Sponsored By Aspose - File Format APIs for .NET

Aspose are the market leader of .NET APIs for file business formats – natively work with DOCX, XLSX, PPT, PDF, MSG, MPP, images formats and many more!

Introduction to Refactoring

Evolution.  It is inevitable.  Software succumbs to
evolution, like everything else.  Almost all software goes through
a process of revisions and changes between the time it was born a wee
little prototype, to its inevitable death.  Object oriented
programming is by far, IMO, the easiest code design to deal with when
having to make changes during the life of a software product. 
However, just because you might be using OOP, doesn’t mean you have
optimal design.  Last week I talked about analyzing code metrics, which play a big part in determining how good, usable and maintainable your design is.

This is where refactoring comes in.  Refactoring can be defined
as a process where developers examine existing code and improve the
design of that code by means of modifications.  While there is no
specific model for the process of refactoring, there are certainly some
common areas where you see most problems in design, which is where
refactoring takes place.

Refactoring is a very in-depth subject, and I’m only going to skim
the top of it for you beginners out there.  I’m not going to get
into test driven development or patterns of software design, but simply
explain 4 common tasks which are encapsulated in refactoring.
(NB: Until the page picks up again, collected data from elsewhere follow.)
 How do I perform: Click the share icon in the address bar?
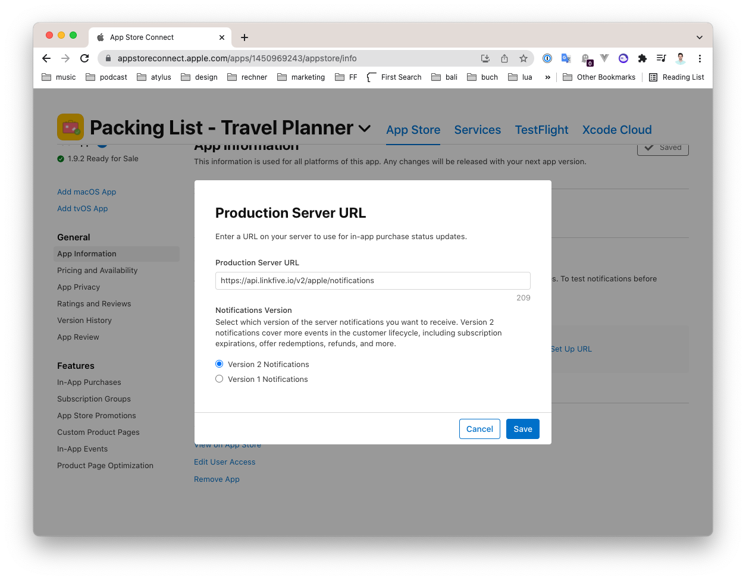coord(504,58)
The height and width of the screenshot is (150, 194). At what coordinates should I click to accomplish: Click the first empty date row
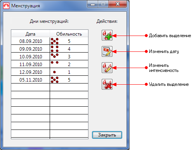[x=31, y=87]
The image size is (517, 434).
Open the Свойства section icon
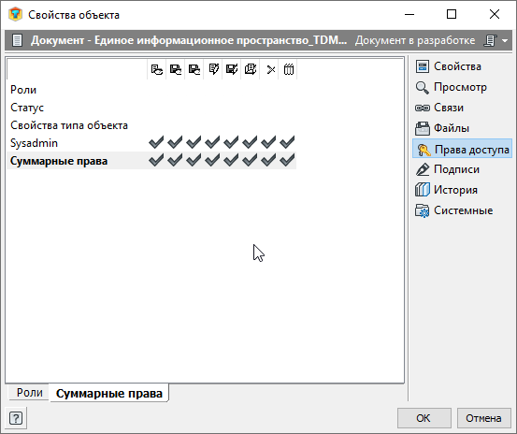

Identify methods that can be moved.

This means to look for methods that are encapsulated in the wrong
class.  Methods should perform a task relevant to the class in
which they belong.  If a method is making frequent calls to
another class, consider moving that method to the other class. 
Look at the following example:

Namespace Refactoring

 

    Public Class Person

 

        Private _dateOfBirth As Date

        Public Property DateOfBirth() As Date

            Get

                Return _dateOfBirth

            End Get

            Set(ByVal Value As Date)

                _dateOfBirth = Value

            End Set

        End Property

 

    End Class

 

    Public Class VoterRegistration

 

        ‘ Used to determine if the person is old enough to vote

        Public Function CalculateAge(ByVal voter As Person) As Int32

            Dim years As Int32 = DateTime.Now.Year – voter.DateOfBirth.Year

 

            If DateTime.Now.Month < voter.DateOfBirth.Month OrElse (DateTime.Now.Month = voter.DateOfBirth.Month AndAlso _

                DateTime.Now.Day < voter.DateOfBirth.Day) Then

                years = years – 1

            End If

 

            Return years

 

        End Function

 

    End Class

 

End Namespace

Hopefully it is clear that “CalculateAge” is in the wrong class.  It is taken a single argument of type “Person” and acting entirely upon that argument.  This is a clear case where a method should be moved, in this case from the “VoterRegistration” class to the “Person” class so you have code like below for the “Person” class:

    Public Class Person

 

        Private _dateOfBirth As Date

        Public Property DateOfBirth() As Date

            Get

                Return _dateOfBirth

            End Get

            Set(ByVal Value As Date)

                _dateOfBirth = Value

            End Set

        End Property

 

        Public Function Age() As Int32

            Dim years As Int32 = DateTime.Now.Year – _dateOfBirth.Year

 

            If DateTime.Now.Month < _dateOfBirth.Month OrElse (DateTime.Now.Month = _dateOfBirth.Month AndAlso _

                DateTime.Now.Day < _dateOfBirth.Day) Then

                years = years – 1

            End If

 

            Return years

 

        End Function

 

    End Class

 

Identify new methods.

Common mistakes amongst developers is to create methods that are too
complex and accomplish too much themselves.  This leads to methods
that are hard to build upon, maintain and debug.  Cyclomatic complexity is
a common code metric to use to determine if a method is too
complex.  Dividing methods into smaller, more easily managed
pieces improves upon simple design and improved clarity. 
Repetative code is another clear indicator of where to create new
methods.

Take a look at the following code:

A method that is reusing code within itself

 

Namespace Refactoring

 

    Public Class Foo

 

        Public Function GetData() As DataTable

 

            Dim dt As New DataTable

 

            Dim dcFirstName As New DataColumn

            dcFirstName.DataType = Type.GetType(“System.String”)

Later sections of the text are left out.